Earthweek: a diary of the planet
For the week ending Friday, Dec. 1.
Light pollution
Artificial light on the Earth’s surface at night grew by about 2 percent in each of the last five years, causing concerns that the light pollution could affect both people and wildlife. The National Oceanic and Atmospheric Association cautions that the satellite sensors used to detect the lighting can’t observe some of the increasingly common LED lighting, meaning the analysis of the observations could be underestimating the amount of light pollution. German ecologist Franz Hölker warned that the light “threatens biodiversity through changed night habits, such as reproduction or migration patterns of many different species: insects, amphibians, fish, birds, bats and other animals.”
Disease drones
An international team of researchers suggests that the common fly can be used as a kind of bionic drone to monitor and predict the progression of disease outbreaks.
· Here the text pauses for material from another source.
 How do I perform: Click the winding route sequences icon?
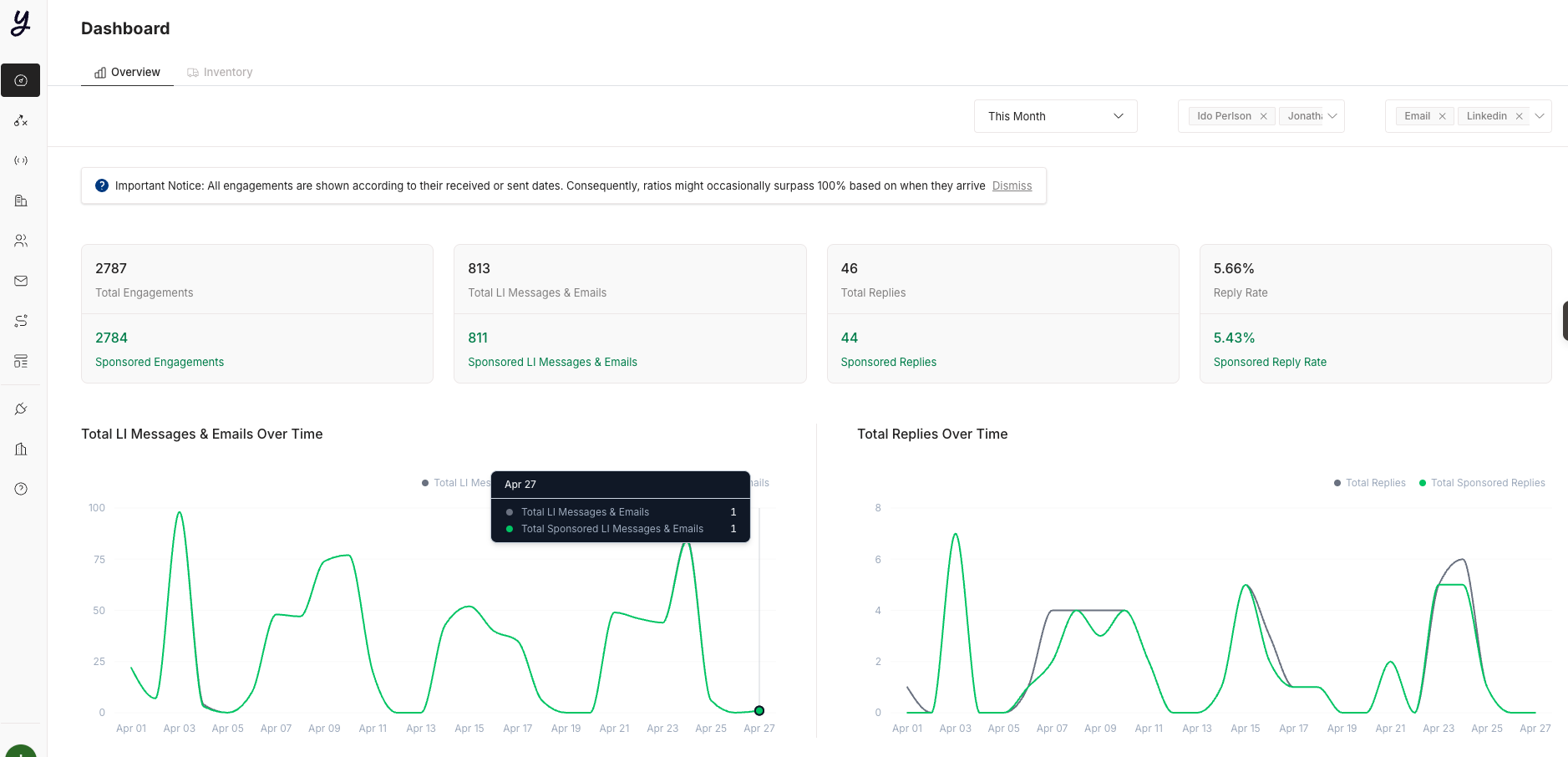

Writing in the journal Scientific Reports, the scientists say they found swarms of flies can carry hundreds of species of bacteria, some of which can harm humans. Singapore researcher Stephan Schuster and his colleagues suggest that flies bred to be germ-free could be released into the environment, then later captured in bait traps to see if they had picked up any dangerous pathogens.
Israeli snow birds
Ornithologists say climate change has prompted some of the 500 million migratory birds that used to stop off only briefly in Israel to stay for the winter rather than cross an increasingly hostile and expanding desert region to the south. Because 40,000 newly wintering cranes like to feast on the corn and peanuts growing around Agamon Hula Lake, Israel has resorted to feeding the birds up to 9 tons of corn a day to keep them away from the crops.
Southern cyclone
Indonesia’s meteorological agency said the first tropical cyclone of the season in the Southern Hemisphere formed just south of the island of Java. As it was forming, Cyclone Cempaka killed at least 19 people on Java, mainly in a landslide triggered by heavy rainfall.
Antimatter bolt
New studies have revealed that the intense power introduced into the atmosphere by lightning can result in matter-antimatter annihilation in a series of radioactive decays that follow some strikes. Writing in the journal Nature, Japanese researchers found that electric fields within thunderstorms are able to accelerate electrons to extremely high energies, generating a zone that contains unstable isotopes of oxygen and nitrogen. Radioisotopes and even positrons — the antimatter equivalent of electrons — are formed in the process.
Bali eruptions
Indonesia’s Mount Agung belched plumes of ash and created tremors that shook parts of Bali during a string of eruptions that ended the volcano’s 54-year slumber. Authorities told 100,000 residents around the volcano to leave the area.